É bom que o programa do Pacheco exista, particularmente por aparecer em período eleitoral. É bom para estarmos contra o seu autor, o qual presta um mau serviço à cultura e sociedade portuguesas. E o mau serviço não resulta das suas opiniões estarem cheias da bílis gerada na cruzada contra Sócrates, nem de ser um dos mais importantes apoiantes e conselheiros de Ferreira Leite, nada disso. Esse é o lado legítimo e folclórico.

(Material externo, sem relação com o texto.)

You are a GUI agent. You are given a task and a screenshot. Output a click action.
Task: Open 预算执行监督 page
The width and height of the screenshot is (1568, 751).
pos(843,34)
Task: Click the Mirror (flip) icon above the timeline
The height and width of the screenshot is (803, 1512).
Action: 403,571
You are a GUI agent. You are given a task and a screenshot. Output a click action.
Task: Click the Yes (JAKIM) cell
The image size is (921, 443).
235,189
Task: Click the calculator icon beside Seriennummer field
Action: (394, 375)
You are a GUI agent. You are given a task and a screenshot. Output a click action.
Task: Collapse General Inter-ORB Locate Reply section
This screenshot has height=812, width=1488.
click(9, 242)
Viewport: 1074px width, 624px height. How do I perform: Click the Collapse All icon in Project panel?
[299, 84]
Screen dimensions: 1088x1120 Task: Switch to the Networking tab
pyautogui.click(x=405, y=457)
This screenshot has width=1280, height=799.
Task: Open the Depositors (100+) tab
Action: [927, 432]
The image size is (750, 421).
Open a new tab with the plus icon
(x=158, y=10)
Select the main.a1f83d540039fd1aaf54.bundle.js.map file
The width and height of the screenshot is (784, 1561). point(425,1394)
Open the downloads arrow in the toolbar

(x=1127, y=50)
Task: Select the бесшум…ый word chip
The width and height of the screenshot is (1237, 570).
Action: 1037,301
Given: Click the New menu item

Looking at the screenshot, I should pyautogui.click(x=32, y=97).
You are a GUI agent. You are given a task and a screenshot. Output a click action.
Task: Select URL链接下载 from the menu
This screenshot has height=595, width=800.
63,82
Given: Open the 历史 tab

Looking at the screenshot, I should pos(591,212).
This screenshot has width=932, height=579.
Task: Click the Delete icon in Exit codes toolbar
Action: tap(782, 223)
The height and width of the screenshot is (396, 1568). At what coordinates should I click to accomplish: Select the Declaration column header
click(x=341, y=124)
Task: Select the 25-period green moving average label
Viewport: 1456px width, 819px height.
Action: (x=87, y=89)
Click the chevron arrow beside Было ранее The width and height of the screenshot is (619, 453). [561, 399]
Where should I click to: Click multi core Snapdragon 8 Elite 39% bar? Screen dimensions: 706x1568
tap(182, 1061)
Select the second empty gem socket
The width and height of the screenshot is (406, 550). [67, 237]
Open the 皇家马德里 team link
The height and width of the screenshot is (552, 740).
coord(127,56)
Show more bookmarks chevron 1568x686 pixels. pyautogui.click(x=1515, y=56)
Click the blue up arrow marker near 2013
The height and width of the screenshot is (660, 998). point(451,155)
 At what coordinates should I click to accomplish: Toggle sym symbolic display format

O problema com o Pacheco é a sua superficialidade e ignorância. Parece paradoxal, num ser que ganha a vida a transmitir informações, e cuja fama é a de ser um intelectual sofisticado. Só que não há outra conclusão a tirar, pois é ele que revela a sua inanidade. Por exemplo, um dos motes centrais na sua retórica é o de que vivemos tempos excepcionalmente adversos para a liberdade de expressão. Esta ideia é repetida à exaustão vai para três anos, com especial intensidade nos dois últimos. Com ela o Pacheco consegue manter um papel activo e relevante na campanha negra, explorando as zonas fronteiriças entre a insinuação e a insídia. Porém, o que ele nunca faz é demonstrar, apresentar nomes, dar elementos objectivos a montante da sua interpretação subjectiva. Quando fala de pressões a jornalistas, de que fala exactamente? Do que um jornalista lhe contou ou do que ele testemunhou? E como sabe ele que lhe estão a contar a verdade se for apenas essa a sua fonte de informação? E por que razão esse jornalista não formalizou a queixa junto das várias autoridades competentes? E por que razão, se o Governo é useiro e vezeiro nessa prática opressora, não há provas coligidas pelas vítimas e opositores políticos? Ou será que as pressões são do tipo que o Crespo descreveu, onde há um Ministro que lhe telefona para discutir um aspecto politicamente inócuo da sua prestação? Acima de tudo, e este é que é o aspecto decisivo na deontologia e honestidade intelectual do prolífico autor, quais os critérios com que aferiu ser este tempo pior do que tempos passados para a vivência da liberdade? Temos polícias políticas e ainda ninguém foi avisado? Há perseguições a quem ataca o Governo ou Sócrates, e por isso são muito poucos os que se atrevem a fazê-lo? Haverá menos meios de comunicação do que costumava haver a ponto de se ter reduzido a liberdade? É hoje o cidadão um ser que diminuiu as possibilidades de se ligar a outros cidadãos e comunicar interpessoal e publicamente? Está, no presente, a informação menos disponível do que no passado? Com Sócrates há menos liberdade de expressão do que no cavaquismo? Do que com Guterres? Do que com Sá Carneiro? Do que no PREC? De que estás a falar, Pacheco?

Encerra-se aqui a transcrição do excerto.